::: Extracted entries :::

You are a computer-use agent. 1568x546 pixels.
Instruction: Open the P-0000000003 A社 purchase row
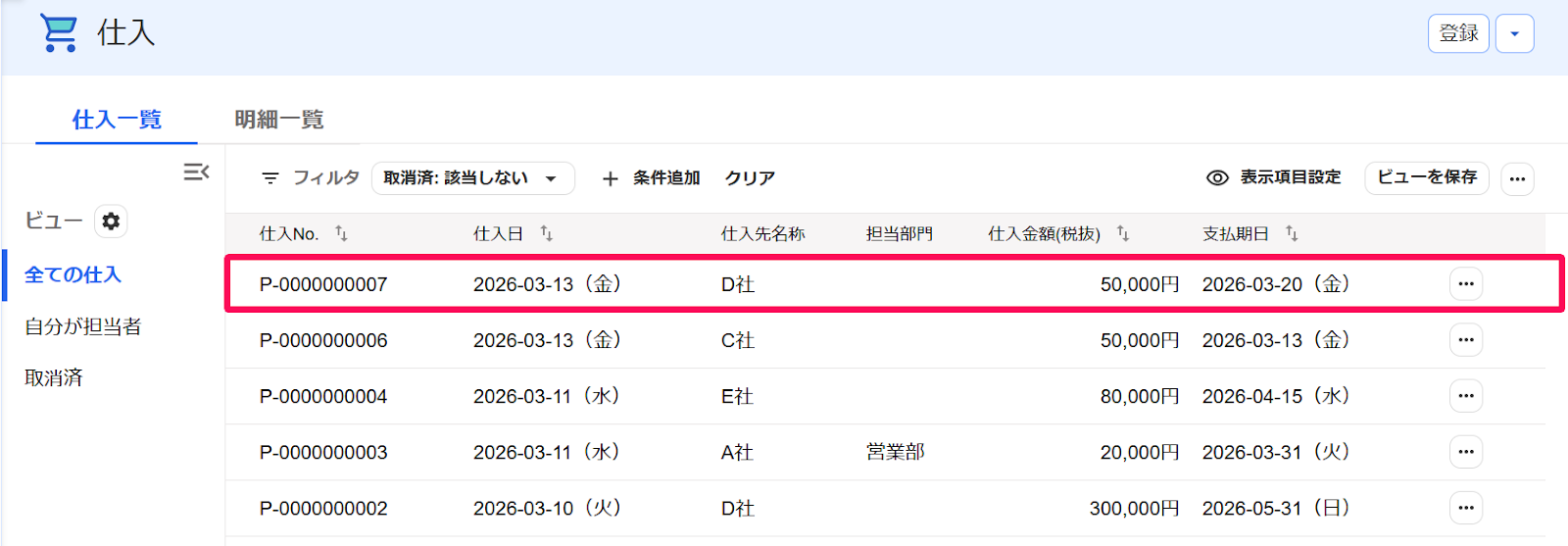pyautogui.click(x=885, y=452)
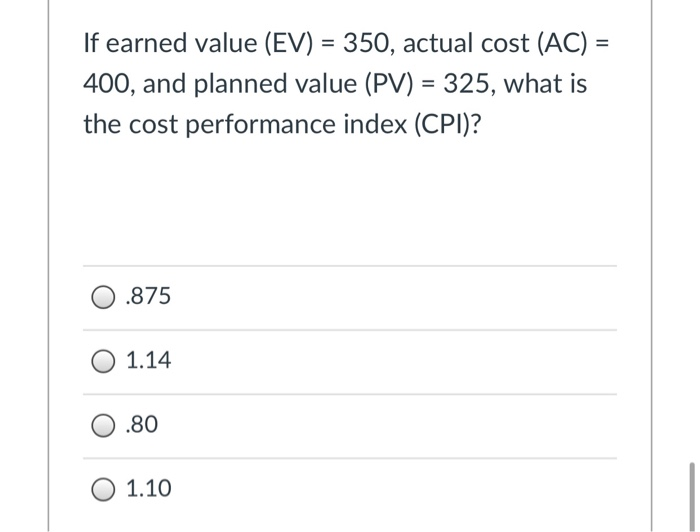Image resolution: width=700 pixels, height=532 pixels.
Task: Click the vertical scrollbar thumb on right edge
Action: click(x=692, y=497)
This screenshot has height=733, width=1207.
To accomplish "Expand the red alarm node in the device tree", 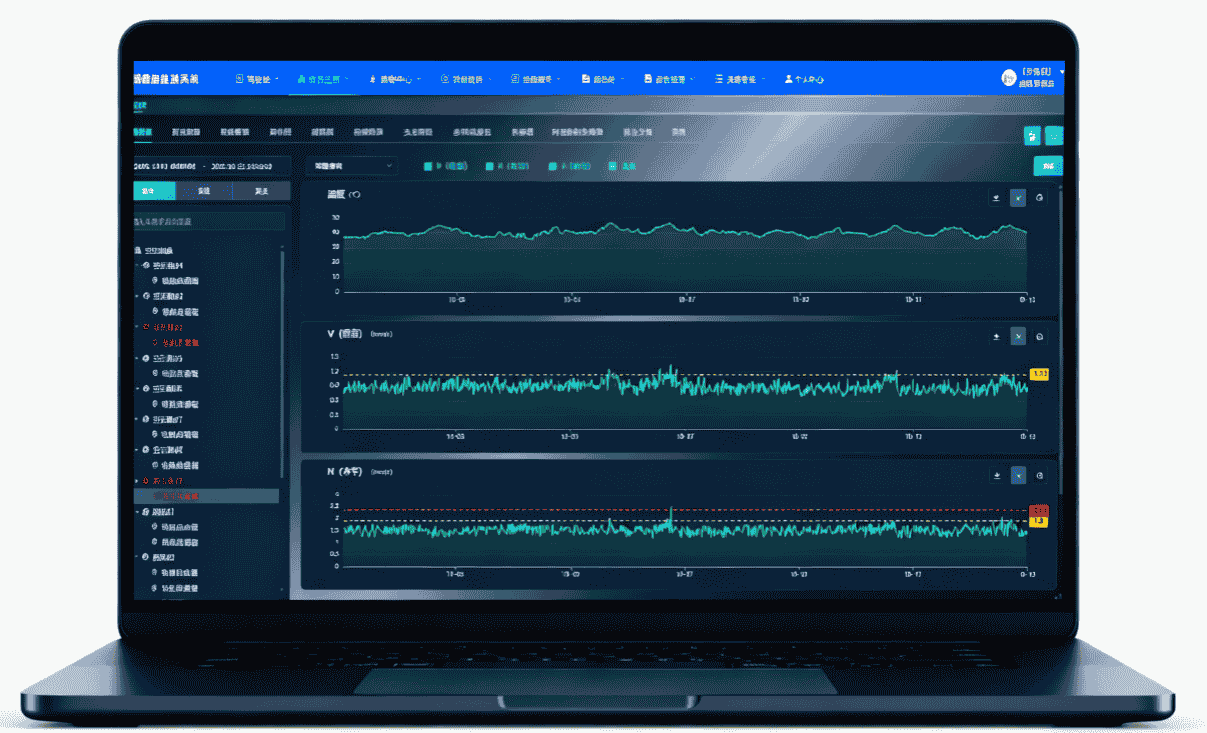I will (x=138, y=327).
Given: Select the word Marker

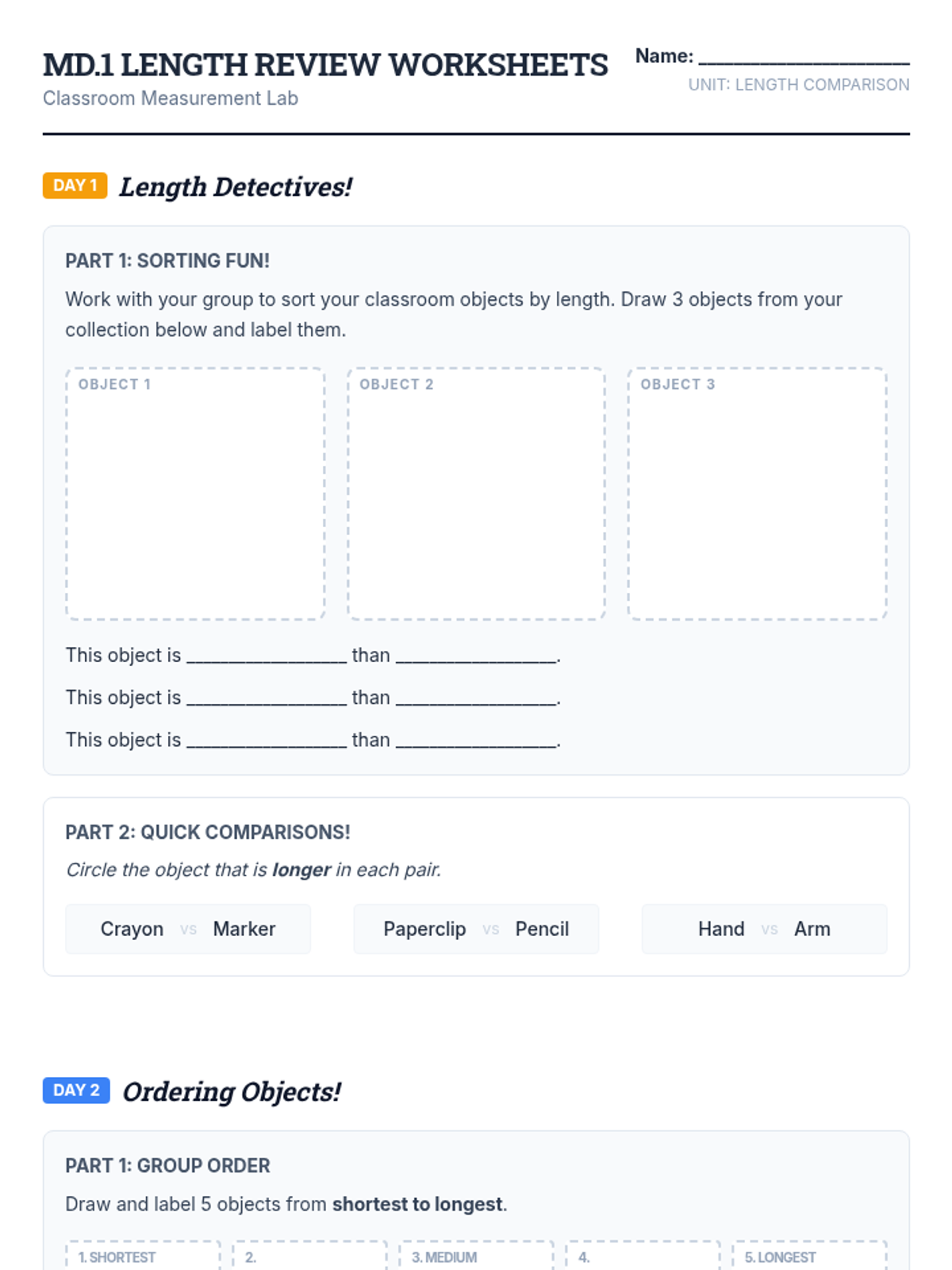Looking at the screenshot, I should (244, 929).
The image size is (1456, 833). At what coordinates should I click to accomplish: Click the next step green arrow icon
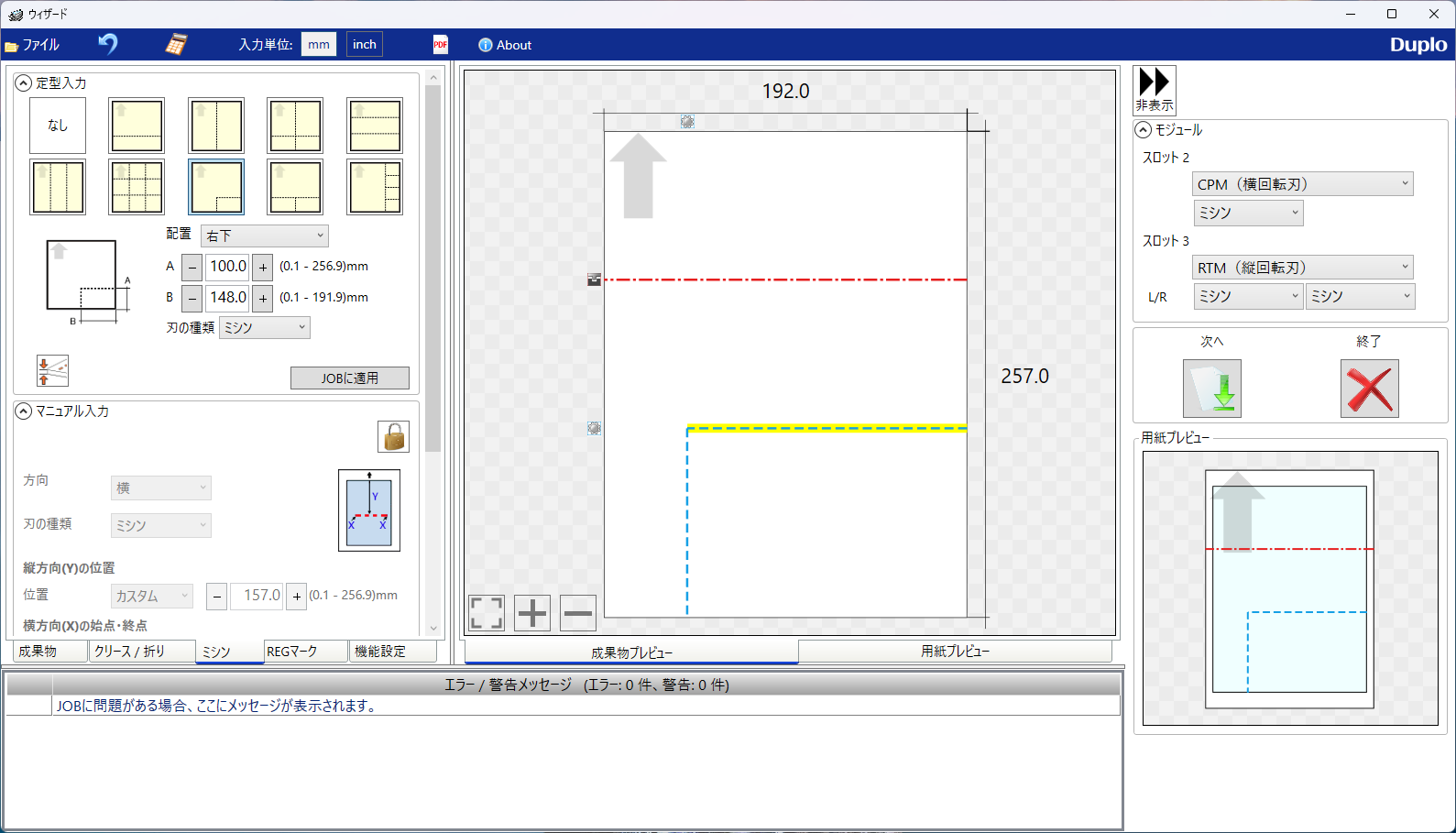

:::

The problem: All lines from the one containing "Given: Select the word Marker" through the end of the entries above must be given again exactly, with every picture omitted.

Solution to this exercise:
Given: Select the word Marker

Looking at the screenshot, I should (244, 929).
The image size is (1456, 833). At what coordinates should I click to accomplish: Click the next step green arrow icon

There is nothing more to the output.